Thursday, December 31, 2009

You Have a Lot to Say

After education comes application. If you have been on the job for a couple years, you've learned some valuable lessons on how book knowledge applies to real life. Experience counts. I bet you can think of a few things you wished you could have told your younger self. All of us could save this next generation so much heartache and waste, if they only knew what we know now.

Which gets to the next big lesson in life, how to be heard. The bible's King Solomon spoke of the folly of wisdom at Ecclesiastes 9:14-16. In Solomon's story, the poor wise man was heeded but then forgotten. Or take this blog for example. I write, but I do not have an audience. Then again, I haven't deliberately gone out to find one.

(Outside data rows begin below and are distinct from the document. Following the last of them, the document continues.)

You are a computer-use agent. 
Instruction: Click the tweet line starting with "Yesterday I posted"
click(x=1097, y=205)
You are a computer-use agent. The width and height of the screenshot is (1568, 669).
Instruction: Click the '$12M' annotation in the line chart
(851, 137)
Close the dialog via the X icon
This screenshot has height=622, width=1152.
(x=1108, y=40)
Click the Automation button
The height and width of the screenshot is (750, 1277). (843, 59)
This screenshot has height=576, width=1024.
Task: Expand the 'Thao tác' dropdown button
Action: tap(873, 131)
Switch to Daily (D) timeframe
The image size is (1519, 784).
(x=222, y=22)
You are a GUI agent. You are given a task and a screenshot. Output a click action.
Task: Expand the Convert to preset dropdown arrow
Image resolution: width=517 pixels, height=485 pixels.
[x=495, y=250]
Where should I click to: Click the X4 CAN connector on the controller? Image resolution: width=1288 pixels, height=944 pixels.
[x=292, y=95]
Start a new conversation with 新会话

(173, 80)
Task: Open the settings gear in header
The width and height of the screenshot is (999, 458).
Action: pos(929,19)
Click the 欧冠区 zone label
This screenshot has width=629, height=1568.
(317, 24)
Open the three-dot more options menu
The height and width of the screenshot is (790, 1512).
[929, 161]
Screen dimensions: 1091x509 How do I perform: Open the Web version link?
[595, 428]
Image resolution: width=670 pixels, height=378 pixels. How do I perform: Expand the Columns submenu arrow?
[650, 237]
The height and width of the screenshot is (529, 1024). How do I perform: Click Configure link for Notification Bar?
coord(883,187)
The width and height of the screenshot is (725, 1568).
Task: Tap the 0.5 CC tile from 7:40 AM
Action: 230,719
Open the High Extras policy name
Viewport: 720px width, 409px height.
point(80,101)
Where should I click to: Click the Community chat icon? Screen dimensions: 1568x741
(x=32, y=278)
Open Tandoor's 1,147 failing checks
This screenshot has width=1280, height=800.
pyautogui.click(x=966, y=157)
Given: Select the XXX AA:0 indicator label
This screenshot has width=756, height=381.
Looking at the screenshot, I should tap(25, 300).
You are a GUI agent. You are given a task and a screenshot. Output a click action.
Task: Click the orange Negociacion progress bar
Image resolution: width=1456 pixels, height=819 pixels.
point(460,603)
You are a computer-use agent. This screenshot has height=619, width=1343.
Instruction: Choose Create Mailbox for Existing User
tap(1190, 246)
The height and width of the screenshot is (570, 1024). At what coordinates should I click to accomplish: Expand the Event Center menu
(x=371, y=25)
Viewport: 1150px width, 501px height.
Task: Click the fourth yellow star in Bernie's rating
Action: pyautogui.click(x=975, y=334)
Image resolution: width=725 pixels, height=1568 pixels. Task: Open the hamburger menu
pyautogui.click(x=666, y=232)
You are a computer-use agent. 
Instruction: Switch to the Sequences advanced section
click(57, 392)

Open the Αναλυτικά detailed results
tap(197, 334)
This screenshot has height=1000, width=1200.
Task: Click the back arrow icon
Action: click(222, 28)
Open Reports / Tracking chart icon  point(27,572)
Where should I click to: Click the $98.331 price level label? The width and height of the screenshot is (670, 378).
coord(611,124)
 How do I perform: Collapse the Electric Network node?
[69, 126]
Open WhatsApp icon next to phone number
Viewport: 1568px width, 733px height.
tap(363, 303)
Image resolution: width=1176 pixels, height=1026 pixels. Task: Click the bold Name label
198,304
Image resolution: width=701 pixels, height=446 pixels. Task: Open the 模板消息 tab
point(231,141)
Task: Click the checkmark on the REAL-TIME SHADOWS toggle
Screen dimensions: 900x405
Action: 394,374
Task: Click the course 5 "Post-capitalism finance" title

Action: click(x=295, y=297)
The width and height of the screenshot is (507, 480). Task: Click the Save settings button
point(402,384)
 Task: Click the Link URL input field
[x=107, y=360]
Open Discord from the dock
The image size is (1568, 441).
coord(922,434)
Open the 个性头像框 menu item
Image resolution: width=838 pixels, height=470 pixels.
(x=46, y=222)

How do I speak up? It depends on how critical my information is, isn't it? There is some pleasure in watching our children make the same (little) mistakes we did. My daughter credits my advice on driving, to look at each near miss as a lesson, as helping her become a more confident driver. She says she no longer focuses on the mistake but rather what she can learn from it. If we shared all we knew, all the time, we deprive this generation the power of life lessons learned.

When I speak up can be just as important. When an issue is shared around the boardroom table, it pays to wait until everyone has shared their part of the whole. If a conclusion or solution is offered too soon, it may be drowned in the torrent of fact sharing.

A late lesson in life I have found that it can be just as important who said it. Shockingly, not everyone has pegged me as an expert. It pays once in a while to quote an expert in the field in order to make a point.

I've blogged before about the significance of children's literature as a cultural indicator. I am guessing that my inspiration came from Dr. Sandra Williams. In my last blog about children's literature I talked about Munsch's book, "Jonathan Cleaned Up..." There's another little known book by Dr. Seuss, and his last, "You're Only Old Once!" , a satire of hospitals and the geriatric lifestyle.

I dread a future of ill health, where my time and place are not of my choosing, where patience is the final virtue as I wait in waiting rooms for intrusive tests. Reviewing her book, "Life So Far" the other day, reminded me that Betty Friedan used her considerable research and observational skills to tackle old age. Her most obvious point is to avoid ill health in the first place. Have a vital old age. Keep the mind and body limber.

Good advice.

I'll keep blogging.

In the meantime, I intend to buy a couple of children's books to help make my point.